UNITED STATES
                       SECURITIES AND EXCHANGE COMMISSION
                              Washington, DC 20549

                                    FORM 8-K

                                 CURRENT REPORT
     Pursuant to Section 13 or 15(d) of the Securities Exchange Act of 1934

                        Date of Report: December 21, 2005

                              Liska Biometry, Inc.
             (Exact name of registrant as specified in its chapter)

         Florida                         333-94265                061562447
         -------                         ---------                ---------
(State or other jurisdiction      (Commission File Number)     (IRS Employer
    of incorporation)                                        Identification No.)

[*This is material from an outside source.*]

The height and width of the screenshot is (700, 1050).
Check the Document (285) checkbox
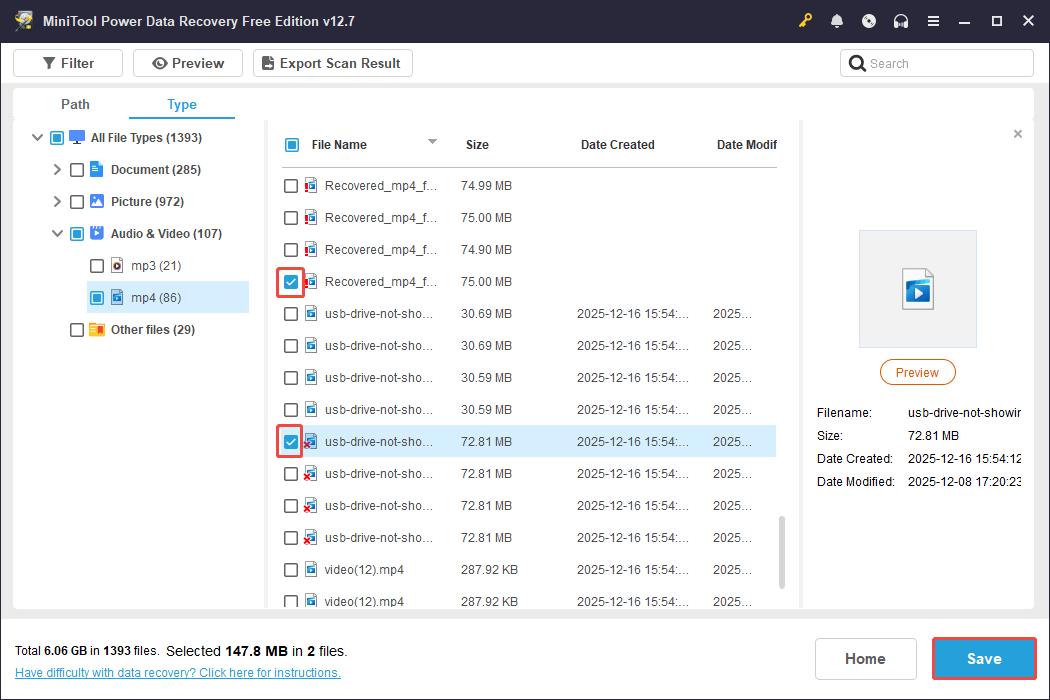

                                 100 Main Street
                           Dover, New Hampshire 03820
               (Address of principal executive offices) (Zip Code)

                                 1-603-540-0828
          (Telephone number, including area code, of agent for service)




Check the appropriate box below if the Form 8-K filing is intended to
simultaneously satisfy the filing obligation of the registrant under any of the
following provisions (see General Instruction A.2. below):

[ ] Written communications pursuant to Rule 425 under the Securities Act
    (17 CFR 23 0.425)

[ ] Soliciting material pursuant to Rule 14a-12 under the Exchange Act (17 CFR
    240.14a-12)

[ ] Pre-commencement communications pursuant to Rule 14d-2(b) under the Exchange
    Act (17 CFR 240. 14d-2(b))

[ ] Pre-commencement communications pursuant to Rule 13e-4(c) under the Exchange
    Act (17 CFR 240. 13e-4(c))


INFORMATION TO BE INCLUDED IN THE REPORT


LISKA BIOMETRY, INC. is referred to hereafter as "the Company," "we," or "our."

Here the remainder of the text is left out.